III. — UN DÉJEUNER À SAINT-JEAN-D’ACRE.


Le paquebot avait remis à la voile ; la chaîne du Liban s’abaissait et reculait de plus en plus à mesure que nous approchions d’Acre ; la plage devenait sablonneuse et se dépouillait de verdure. Cependant nous ne tardâmes pas à apercevoir le port de Sour, l’ancienne Tyr, où l’on ne s’arrêta que pour prendre quelques passagers. La ville est beaucoup moins importante encore que Seyda. Elle est bâtie sur le rivage, et l’îlot où s’élevait Tyr à l’époque du siége qu’en fit Alexandre n’est plus couvert que de jardins et de pâturages.
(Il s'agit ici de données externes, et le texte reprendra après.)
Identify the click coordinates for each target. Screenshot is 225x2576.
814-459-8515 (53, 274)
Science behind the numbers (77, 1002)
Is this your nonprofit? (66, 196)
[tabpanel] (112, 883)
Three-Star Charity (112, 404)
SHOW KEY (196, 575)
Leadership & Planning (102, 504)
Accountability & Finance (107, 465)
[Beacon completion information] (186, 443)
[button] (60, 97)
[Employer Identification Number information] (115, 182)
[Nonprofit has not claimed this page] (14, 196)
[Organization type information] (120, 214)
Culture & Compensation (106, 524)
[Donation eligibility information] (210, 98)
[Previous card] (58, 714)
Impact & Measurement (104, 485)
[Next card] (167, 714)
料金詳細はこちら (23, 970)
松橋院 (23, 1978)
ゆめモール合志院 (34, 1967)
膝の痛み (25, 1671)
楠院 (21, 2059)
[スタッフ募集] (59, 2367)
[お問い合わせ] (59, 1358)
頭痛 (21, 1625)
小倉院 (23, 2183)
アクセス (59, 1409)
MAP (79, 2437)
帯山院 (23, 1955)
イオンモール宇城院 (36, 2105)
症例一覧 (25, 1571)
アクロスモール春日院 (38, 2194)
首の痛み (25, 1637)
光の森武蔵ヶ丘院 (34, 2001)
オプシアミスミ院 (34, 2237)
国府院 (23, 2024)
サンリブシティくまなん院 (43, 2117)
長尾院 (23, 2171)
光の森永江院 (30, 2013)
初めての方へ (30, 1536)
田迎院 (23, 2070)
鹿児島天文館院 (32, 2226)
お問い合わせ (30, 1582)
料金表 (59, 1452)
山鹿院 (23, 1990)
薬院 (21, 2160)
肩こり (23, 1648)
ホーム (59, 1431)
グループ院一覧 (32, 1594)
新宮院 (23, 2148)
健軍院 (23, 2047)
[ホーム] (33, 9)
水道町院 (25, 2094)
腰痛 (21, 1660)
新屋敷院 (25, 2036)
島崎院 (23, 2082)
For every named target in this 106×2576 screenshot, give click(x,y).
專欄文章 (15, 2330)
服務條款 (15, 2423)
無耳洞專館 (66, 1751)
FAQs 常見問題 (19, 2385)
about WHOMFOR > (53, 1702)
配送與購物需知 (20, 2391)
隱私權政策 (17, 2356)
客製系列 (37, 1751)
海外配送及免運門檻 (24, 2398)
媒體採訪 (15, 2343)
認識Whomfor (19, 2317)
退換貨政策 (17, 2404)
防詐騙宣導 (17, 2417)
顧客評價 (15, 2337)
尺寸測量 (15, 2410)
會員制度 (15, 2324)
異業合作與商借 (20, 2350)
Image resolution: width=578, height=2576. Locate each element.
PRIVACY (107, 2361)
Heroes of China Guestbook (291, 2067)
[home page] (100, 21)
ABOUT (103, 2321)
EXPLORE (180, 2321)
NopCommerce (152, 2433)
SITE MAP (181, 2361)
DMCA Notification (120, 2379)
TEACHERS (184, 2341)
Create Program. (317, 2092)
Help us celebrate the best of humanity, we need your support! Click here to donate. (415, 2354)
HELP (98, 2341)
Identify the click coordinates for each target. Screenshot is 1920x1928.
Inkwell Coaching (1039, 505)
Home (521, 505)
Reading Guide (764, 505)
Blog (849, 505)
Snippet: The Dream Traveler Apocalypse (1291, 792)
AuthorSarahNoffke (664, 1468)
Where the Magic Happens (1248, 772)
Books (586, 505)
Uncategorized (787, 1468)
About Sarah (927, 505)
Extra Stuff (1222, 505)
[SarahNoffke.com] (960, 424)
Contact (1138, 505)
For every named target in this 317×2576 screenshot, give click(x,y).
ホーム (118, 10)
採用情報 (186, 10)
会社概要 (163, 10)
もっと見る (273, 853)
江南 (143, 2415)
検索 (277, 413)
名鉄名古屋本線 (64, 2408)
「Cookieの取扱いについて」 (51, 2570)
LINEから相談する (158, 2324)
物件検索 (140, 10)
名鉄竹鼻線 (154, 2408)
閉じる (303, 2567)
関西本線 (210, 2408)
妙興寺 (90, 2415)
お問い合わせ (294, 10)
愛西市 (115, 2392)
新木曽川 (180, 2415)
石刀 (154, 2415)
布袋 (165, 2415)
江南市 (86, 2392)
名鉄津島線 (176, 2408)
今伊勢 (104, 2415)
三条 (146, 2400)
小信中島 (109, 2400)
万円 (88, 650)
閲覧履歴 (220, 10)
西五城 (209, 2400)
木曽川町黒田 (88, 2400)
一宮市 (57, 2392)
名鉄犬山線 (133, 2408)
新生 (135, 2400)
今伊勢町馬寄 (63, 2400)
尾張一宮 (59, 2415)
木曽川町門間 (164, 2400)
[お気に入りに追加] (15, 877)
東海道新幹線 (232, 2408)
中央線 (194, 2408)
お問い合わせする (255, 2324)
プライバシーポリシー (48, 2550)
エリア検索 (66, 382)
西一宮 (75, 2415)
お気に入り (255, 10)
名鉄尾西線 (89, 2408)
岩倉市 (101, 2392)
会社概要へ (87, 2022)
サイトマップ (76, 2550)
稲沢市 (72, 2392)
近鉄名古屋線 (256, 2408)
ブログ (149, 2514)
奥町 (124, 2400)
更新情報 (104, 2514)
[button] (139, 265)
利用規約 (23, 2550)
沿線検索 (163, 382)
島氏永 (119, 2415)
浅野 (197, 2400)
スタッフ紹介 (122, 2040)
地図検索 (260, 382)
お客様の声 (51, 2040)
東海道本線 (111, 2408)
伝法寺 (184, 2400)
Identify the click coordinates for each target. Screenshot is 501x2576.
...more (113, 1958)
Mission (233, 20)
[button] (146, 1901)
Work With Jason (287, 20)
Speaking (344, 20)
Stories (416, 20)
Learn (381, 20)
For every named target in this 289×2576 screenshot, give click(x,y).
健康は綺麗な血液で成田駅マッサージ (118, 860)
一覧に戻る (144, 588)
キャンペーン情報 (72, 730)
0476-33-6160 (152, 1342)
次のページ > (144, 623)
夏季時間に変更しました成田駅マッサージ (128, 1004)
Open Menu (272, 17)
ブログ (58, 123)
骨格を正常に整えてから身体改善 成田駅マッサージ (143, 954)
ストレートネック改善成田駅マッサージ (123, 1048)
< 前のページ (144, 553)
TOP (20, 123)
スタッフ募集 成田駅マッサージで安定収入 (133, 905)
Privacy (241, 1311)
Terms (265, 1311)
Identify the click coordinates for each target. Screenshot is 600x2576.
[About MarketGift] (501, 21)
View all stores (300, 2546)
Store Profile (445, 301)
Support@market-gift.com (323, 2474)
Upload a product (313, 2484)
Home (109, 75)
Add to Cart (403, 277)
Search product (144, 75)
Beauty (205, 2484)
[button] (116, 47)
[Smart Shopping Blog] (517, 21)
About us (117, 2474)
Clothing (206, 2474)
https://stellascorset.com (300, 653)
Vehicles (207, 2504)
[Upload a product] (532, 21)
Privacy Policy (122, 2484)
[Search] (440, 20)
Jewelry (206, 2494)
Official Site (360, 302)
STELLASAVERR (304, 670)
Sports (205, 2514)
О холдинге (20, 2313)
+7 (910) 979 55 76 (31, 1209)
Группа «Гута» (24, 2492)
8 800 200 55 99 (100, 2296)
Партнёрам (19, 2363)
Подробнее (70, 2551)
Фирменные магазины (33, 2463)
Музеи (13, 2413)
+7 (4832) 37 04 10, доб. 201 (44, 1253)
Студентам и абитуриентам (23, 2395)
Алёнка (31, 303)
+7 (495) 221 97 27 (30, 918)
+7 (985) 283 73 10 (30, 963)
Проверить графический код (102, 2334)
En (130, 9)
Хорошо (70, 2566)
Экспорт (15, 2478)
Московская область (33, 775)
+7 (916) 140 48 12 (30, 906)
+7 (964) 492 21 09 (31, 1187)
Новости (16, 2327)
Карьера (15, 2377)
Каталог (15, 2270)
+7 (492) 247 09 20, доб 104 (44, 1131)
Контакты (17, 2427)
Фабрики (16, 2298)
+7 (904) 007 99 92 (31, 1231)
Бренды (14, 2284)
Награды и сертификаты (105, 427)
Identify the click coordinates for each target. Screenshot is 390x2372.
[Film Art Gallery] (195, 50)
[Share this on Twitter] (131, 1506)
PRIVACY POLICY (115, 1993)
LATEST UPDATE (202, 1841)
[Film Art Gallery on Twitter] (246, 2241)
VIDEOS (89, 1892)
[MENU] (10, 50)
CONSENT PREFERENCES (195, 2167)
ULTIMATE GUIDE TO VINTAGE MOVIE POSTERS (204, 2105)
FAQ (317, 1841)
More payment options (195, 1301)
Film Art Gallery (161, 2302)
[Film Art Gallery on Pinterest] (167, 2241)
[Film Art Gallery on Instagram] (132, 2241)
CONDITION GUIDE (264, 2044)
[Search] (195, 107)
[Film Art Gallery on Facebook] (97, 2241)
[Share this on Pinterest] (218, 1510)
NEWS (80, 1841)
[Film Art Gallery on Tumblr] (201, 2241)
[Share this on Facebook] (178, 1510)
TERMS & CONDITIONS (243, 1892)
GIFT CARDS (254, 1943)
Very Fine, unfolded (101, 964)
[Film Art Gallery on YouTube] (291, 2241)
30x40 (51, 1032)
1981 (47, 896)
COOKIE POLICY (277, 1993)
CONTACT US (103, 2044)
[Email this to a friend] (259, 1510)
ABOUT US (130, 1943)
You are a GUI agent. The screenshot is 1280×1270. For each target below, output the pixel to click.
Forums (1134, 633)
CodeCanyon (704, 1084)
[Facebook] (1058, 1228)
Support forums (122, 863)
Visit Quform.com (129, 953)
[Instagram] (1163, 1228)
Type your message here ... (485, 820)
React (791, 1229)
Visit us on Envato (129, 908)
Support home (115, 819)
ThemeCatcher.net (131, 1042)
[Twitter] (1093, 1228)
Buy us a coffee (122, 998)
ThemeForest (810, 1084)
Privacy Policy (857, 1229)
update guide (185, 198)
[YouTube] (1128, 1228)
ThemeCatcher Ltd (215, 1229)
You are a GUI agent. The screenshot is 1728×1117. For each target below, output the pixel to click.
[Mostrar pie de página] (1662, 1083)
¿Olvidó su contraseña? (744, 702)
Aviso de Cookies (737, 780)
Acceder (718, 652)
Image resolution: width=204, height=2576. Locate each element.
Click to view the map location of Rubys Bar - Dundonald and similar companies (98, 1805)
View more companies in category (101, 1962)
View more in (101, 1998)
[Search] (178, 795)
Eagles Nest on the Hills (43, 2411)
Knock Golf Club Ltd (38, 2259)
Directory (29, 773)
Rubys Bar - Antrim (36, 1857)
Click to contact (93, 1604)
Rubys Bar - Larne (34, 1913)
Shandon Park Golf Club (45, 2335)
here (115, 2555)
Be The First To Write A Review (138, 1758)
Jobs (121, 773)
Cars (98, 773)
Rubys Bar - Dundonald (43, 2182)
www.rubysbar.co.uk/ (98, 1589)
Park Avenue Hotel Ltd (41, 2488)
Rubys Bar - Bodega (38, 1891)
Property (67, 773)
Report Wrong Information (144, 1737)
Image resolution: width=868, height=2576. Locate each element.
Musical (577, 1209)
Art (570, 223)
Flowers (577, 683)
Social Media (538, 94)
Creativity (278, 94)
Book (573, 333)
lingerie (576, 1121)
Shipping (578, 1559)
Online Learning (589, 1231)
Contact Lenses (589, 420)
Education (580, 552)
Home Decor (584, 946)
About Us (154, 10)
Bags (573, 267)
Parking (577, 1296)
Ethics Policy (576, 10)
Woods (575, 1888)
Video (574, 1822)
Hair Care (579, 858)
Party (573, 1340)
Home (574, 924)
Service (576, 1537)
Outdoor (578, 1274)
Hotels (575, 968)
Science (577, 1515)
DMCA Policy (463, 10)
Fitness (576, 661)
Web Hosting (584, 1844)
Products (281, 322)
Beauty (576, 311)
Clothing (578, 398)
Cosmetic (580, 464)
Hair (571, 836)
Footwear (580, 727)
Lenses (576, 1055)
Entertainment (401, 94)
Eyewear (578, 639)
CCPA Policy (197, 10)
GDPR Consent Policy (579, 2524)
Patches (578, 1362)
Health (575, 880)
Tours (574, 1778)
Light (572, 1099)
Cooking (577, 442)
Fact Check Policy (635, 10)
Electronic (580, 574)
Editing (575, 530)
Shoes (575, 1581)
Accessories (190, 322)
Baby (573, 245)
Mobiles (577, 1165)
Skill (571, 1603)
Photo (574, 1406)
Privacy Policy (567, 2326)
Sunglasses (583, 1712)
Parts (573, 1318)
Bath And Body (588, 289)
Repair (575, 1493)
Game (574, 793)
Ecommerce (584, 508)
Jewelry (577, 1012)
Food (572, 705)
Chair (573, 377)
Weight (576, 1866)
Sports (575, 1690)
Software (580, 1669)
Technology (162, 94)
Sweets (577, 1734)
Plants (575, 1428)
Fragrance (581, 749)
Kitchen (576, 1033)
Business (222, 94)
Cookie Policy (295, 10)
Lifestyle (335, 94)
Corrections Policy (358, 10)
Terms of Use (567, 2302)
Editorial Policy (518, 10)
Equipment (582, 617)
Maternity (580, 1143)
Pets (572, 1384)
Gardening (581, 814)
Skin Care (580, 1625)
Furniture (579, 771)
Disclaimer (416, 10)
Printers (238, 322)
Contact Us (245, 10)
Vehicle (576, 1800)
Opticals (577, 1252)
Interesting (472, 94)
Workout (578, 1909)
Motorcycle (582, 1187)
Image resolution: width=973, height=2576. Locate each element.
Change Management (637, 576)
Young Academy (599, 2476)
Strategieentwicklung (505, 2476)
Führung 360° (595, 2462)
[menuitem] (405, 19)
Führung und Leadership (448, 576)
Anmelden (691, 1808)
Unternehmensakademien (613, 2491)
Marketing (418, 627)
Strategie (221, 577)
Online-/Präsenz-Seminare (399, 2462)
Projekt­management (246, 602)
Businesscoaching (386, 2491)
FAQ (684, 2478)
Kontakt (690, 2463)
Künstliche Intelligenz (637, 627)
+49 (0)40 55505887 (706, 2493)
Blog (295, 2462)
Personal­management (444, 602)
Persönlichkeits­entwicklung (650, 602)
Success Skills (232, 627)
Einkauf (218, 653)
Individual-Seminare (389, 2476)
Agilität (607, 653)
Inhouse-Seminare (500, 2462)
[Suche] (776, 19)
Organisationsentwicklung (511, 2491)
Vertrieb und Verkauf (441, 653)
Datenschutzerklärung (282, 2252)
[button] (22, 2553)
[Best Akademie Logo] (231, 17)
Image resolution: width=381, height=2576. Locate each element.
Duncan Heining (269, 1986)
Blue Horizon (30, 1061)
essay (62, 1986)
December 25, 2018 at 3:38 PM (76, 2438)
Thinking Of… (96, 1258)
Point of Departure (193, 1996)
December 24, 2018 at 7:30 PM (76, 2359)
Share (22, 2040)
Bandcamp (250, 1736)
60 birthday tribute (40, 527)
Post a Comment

La jetée que fit construire le conquérant, tout empâtée par les sables, ne montre plus les traces du travail humain, c’est un isthme d’un quart de lieue simplement. Mais, si l’antiquité ne se révèle plus sur ces bords que par des débris de colonnes rouges et grises, l’âge chrétien a laissé des vestiges plus imposans. On distingue encore les fondations de l’ancienne cathédrale, bâtie dans le goût syrien, qui se divisait en trois nefs semi-circulaires séparées par des pilastres, et où fut le tombeau de Frédéric Barberousse, noyé près de Tyr, dans le Kasamy. Les fameux puits d’eau vive de Ras-El-Aïn, célébrés dans la Bible, et qui sont de véritables puits artésiens, dont on attribue la création à Salomon, existent encore à une lieue de la ville, et l’aqueduc qui en amenait les eaux à Tyr découpe toujours sur le ciel plusieurs de ses arches immenses. Voilà tout ce que Tyr a conservé ; ses vases transparens, sa pourpre éclatante, ses bois précieux étaient jadis renommés par toute la terre. Ces riches exportations ont fait place à un petit commerce de grains récoltés par les Métualis, et vendus par les Grecs, très nombreux dans la ville.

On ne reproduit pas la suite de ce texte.